**Dataset records:**
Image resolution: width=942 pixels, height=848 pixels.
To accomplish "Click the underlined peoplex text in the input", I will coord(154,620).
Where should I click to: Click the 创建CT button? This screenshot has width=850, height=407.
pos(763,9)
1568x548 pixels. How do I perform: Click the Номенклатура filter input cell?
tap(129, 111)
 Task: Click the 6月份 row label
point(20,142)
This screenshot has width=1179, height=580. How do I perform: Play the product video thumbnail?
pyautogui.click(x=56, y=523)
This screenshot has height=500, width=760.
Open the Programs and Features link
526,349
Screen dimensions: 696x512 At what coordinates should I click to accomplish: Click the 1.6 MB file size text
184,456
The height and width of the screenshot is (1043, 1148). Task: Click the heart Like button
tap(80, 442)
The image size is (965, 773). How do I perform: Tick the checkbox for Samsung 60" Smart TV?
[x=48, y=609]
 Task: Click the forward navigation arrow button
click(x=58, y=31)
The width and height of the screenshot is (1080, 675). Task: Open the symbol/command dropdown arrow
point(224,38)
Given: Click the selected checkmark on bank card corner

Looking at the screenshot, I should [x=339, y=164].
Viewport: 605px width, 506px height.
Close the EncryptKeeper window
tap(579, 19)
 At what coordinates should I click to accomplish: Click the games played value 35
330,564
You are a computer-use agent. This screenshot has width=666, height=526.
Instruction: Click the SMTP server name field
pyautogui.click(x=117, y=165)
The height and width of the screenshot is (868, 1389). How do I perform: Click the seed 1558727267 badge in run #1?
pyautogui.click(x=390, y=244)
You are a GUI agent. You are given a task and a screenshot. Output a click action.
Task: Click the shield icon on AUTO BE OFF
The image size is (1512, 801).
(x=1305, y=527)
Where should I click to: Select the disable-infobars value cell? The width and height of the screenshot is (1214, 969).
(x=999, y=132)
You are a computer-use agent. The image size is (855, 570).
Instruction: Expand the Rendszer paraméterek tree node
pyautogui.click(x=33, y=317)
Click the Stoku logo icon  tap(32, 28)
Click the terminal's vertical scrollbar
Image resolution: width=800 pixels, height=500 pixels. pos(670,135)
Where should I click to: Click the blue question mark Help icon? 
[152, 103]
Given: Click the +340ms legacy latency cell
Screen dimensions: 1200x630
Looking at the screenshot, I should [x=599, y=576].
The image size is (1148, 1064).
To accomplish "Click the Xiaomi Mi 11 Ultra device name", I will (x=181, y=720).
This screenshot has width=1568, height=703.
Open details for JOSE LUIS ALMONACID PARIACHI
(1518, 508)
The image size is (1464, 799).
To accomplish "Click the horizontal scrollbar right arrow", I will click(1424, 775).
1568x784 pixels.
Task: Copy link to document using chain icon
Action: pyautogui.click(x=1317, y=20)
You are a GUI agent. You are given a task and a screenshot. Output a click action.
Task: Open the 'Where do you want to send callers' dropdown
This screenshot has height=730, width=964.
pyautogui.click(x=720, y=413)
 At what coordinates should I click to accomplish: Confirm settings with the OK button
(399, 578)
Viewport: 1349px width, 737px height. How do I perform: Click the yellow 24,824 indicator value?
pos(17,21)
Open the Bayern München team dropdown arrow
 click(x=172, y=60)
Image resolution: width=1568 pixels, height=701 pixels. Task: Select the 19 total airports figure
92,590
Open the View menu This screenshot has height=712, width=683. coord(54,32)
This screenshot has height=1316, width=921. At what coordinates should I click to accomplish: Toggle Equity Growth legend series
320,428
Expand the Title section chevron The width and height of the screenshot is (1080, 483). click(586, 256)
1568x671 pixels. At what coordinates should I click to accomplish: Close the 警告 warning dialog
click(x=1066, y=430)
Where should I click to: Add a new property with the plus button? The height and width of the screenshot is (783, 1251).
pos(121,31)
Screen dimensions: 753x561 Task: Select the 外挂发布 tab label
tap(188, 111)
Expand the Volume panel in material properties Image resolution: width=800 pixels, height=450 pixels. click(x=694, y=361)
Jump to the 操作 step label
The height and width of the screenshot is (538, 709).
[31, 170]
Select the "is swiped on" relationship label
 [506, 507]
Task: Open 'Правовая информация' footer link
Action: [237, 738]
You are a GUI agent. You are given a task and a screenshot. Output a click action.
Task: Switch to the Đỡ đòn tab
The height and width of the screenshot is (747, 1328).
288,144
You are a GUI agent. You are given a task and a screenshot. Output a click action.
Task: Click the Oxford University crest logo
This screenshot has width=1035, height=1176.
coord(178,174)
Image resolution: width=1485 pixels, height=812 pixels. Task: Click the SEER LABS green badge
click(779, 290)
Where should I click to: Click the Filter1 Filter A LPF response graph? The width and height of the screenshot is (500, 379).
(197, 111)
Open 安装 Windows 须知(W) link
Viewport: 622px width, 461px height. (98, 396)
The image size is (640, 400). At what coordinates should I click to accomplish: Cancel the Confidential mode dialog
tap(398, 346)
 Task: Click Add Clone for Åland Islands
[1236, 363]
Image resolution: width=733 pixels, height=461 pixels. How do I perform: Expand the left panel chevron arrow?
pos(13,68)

**Task to carry out:** Please copy the entire listing, leaving each line exactly as written.

**Answer below:**
Image resolution: width=942 pixels, height=848 pixels.
To accomplish "Click the underlined peoplex text in the input", I will coord(154,620).
Where should I click to: Click the 创建CT button? This screenshot has width=850, height=407.
pos(763,9)
1568x548 pixels. How do I perform: Click the Номенклатура filter input cell?
tap(129, 111)
 Task: Click the 6月份 row label
point(20,142)
This screenshot has width=1179, height=580. How do I perform: Play the product video thumbnail?
pyautogui.click(x=56, y=523)
This screenshot has height=500, width=760.
Open the Programs and Features link
526,349
Screen dimensions: 696x512 At what coordinates should I click to accomplish: Click the 1.6 MB file size text
184,456
The height and width of the screenshot is (1043, 1148). Task: Click the heart Like button
tap(80, 442)
The image size is (965, 773). How do I perform: Tick the checkbox for Samsung 60" Smart TV?
[x=48, y=609]
 Task: Click the forward navigation arrow button
click(x=58, y=31)
The width and height of the screenshot is (1080, 675). Task: Open the symbol/command dropdown arrow
point(224,38)
Given: Click the selected checkmark on bank card corner

Looking at the screenshot, I should [x=339, y=164].
Viewport: 605px width, 506px height.
Close the EncryptKeeper window
tap(579, 19)
 At what coordinates should I click to accomplish: Click the games played value 35
330,564
You are a computer-use agent. This screenshot has width=666, height=526.
Instruction: Click the SMTP server name field
pyautogui.click(x=117, y=165)
The height and width of the screenshot is (868, 1389). How do I perform: Click the seed 1558727267 badge in run #1?
pyautogui.click(x=390, y=244)
You are a GUI agent. You are given a task and a screenshot. Output a click action.
Task: Click the shield icon on AUTO BE OFF
The image size is (1512, 801).
(x=1305, y=527)
Where should I click to: Select the disable-infobars value cell? The width and height of the screenshot is (1214, 969).
(x=999, y=132)
You are a computer-use agent. The image size is (855, 570).
Instruction: Expand the Rendszer paraméterek tree node
pyautogui.click(x=33, y=317)
Click the Stoku logo icon  tap(32, 28)
Click the terminal's vertical scrollbar
Image resolution: width=800 pixels, height=500 pixels. pos(670,135)
Where should I click to: Click the blue question mark Help icon? 
[152, 103]
Given: Click the +340ms legacy latency cell
Screen dimensions: 1200x630
Looking at the screenshot, I should [x=599, y=576].
The image size is (1148, 1064).
To accomplish "Click the Xiaomi Mi 11 Ultra device name", I will (x=181, y=720).
This screenshot has width=1568, height=703.
Open details for JOSE LUIS ALMONACID PARIACHI
(1518, 508)
The image size is (1464, 799).
To accomplish "Click the horizontal scrollbar right arrow", I will click(1424, 775).
1568x784 pixels.
Task: Copy link to document using chain icon
Action: pyautogui.click(x=1317, y=20)
You are a GUI agent. You are given a task and a screenshot. Output a click action.
Task: Open the 'Where do you want to send callers' dropdown
This screenshot has height=730, width=964.
pyautogui.click(x=720, y=413)
 At what coordinates should I click to accomplish: Confirm settings with the OK button
(399, 578)
Viewport: 1349px width, 737px height. How do I perform: Click the yellow 24,824 indicator value?
pos(17,21)
Open the Bayern München team dropdown arrow
 click(x=172, y=60)
Image resolution: width=1568 pixels, height=701 pixels. Task: Select the 19 total airports figure
92,590
Open the View menu This screenshot has height=712, width=683. coord(54,32)
This screenshot has height=1316, width=921. At what coordinates should I click to accomplish: Toggle Equity Growth legend series
320,428
Expand the Title section chevron The width and height of the screenshot is (1080, 483). click(586, 256)
1568x671 pixels. At what coordinates should I click to accomplish: Close the 警告 warning dialog
click(x=1066, y=430)
Where should I click to: Add a new property with the plus button? The height and width of the screenshot is (783, 1251).
pos(121,31)
Screen dimensions: 753x561 Task: Select the 外挂发布 tab label
tap(188, 111)
Expand the Volume panel in material properties Image resolution: width=800 pixels, height=450 pixels. click(x=694, y=361)
Jump to the 操作 step label
The height and width of the screenshot is (538, 709).
[31, 170]
Select the "is swiped on" relationship label
 [506, 507]
Task: Open 'Правовая информация' footer link
Action: [237, 738]
You are a GUI agent. You are given a task and a screenshot. Output a click action.
Task: Switch to the Đỡ đòn tab
The height and width of the screenshot is (747, 1328).
288,144
You are a GUI agent. You are given a task and a screenshot. Output a click action.
Task: Click the Oxford University crest logo
This screenshot has width=1035, height=1176.
coord(178,174)
Image resolution: width=1485 pixels, height=812 pixels. Task: Click the SEER LABS green badge
click(779, 290)
Where should I click to: Click the Filter1 Filter A LPF response graph? The width and height of the screenshot is (500, 379).
(197, 111)
Open 安装 Windows 须知(W) link
Viewport: 622px width, 461px height. (98, 396)
The image size is (640, 400). At what coordinates should I click to accomplish: Cancel the Confidential mode dialog
tap(398, 346)
 Task: Click Add Clone for Åland Islands
[1236, 363]
Image resolution: width=733 pixels, height=461 pixels. How do I perform: Expand the left panel chevron arrow?
pos(13,68)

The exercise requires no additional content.